◆ Problem to solve: Only an exact copy of the entries will serve as the answer.

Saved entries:
- Opening Delimiter -

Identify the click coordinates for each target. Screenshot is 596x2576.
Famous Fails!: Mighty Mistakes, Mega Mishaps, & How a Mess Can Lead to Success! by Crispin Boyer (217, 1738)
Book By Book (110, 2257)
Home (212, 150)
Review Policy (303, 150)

- Closing Delimiter -

◆ Result of this task:
Identify the click coordinates for each target. Screenshot is 596x2576.
Famous Fails!: Mighty Mistakes, Mega Mishaps, & How a Mess Can Lead to Success! by Crispin Boyer (217, 1738)
Book By Book (110, 2257)
Home (212, 150)
Review Policy (303, 150)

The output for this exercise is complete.